| TEXT PROVIDED |
● ● ● ● ● ● ●
***********
Schema
***********

Schema in RedisVL provides a structured format to define index settings and
field configurations using the following three components:

.. list-table::
   :widths: 20 80
   :header-rows: 1

   * - Component
     - Description
   * - `version`
     - The version of the schema spec. Current supported version is `0.1.0`.
   * - `index`
     - Index specific settings like name, key prefix, key separator, and storage type.
   * - `fields`
     - Subset of fields within your data to include in the index and any custom settings.


IndexSchema
===========

.. _indexschema_api:

.. currentmodule:: redisvl.schema

.. autoclass:: IndexSchema
   :members:
   :exclude-members: generate_fields,validate_and_create_fields,redis_fields


Index-Level Stopwords Configuration
====================================

The :class:`IndexInfo` class supports index-level stopwords configuration through
the ``stopwords`` field. This controls which words are filtered during indexing
(server-side), as opposed to query-time filtering (client-side).

**Configuration Options:**

- ``None`` (default): Use Redis default stopwords (~300 common words)
- ``[]`` (empty list): Disable stopwords completely (``STOPWORDS 0``)
● ● ● ● ● ● ●
| RECORD LIST |

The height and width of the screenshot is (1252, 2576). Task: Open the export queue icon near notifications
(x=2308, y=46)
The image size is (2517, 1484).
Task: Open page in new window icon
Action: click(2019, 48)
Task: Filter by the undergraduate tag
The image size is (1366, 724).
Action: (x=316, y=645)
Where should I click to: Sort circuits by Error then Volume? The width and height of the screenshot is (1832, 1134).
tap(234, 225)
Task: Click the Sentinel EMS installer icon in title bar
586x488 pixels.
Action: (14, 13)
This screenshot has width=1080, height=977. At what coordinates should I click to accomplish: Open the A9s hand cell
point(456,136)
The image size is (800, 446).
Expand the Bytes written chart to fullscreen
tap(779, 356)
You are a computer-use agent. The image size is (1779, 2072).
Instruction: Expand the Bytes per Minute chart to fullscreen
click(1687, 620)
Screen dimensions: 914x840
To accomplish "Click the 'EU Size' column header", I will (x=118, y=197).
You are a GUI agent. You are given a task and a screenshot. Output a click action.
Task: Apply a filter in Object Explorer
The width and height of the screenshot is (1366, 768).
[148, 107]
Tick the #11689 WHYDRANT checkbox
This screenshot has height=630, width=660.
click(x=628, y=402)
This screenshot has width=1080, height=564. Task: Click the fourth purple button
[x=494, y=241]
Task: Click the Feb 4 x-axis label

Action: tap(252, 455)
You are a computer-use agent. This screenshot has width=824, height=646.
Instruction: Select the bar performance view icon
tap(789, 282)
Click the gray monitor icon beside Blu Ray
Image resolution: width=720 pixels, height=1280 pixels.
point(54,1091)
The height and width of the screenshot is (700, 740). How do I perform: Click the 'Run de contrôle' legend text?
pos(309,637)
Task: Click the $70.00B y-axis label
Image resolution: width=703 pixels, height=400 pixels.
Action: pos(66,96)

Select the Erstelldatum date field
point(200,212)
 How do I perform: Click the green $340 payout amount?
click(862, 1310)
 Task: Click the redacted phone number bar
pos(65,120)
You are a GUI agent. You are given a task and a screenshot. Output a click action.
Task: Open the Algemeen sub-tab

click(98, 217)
● ● ● ● ● ● ●
| TASK A |
Name the components that the RedisVL schema documentation lists as making up a schema.
| TASK B |
Write the next part of the RedisVL schema documentation, picking up after its final line.

| TASK RESPONSE A |
- `version`
- `index`
- `fields`

| TASK RESPONSE B |
- Custom list: Specify your own stopwords (e.g., ``["the", "a", "an"]``)

**Example:**

.. code-block:: python

    from redisvl.schema import IndexSchema

    # Disable stopwords to search for phrases like "Bank of Glasberliner"
    schema = IndexSchema.from_dict({
        "index": {
            "name": "company-idx",
            "prefix": "company",
            "stopwords": []  # STOPWORDS 0
        },
        "fields": [
            {"name": "name", "type": "text"}
        ]
    })

**Important Notes:**

- Index-level stopwords affect what gets indexed (server-side)
- Query-time stopwords (in :class:`TextQuery` and :class:`AggregateHybridQuery`) affect what gets searched (client-side)
- Using query-time stopwords with index-level ``STOPWORDS 0`` is counterproductive

For detailed information about stopwords configuration and best practices, see the
Advanced Queries user guide (``docs/user_guide/11_advanced_queries.ipynb``).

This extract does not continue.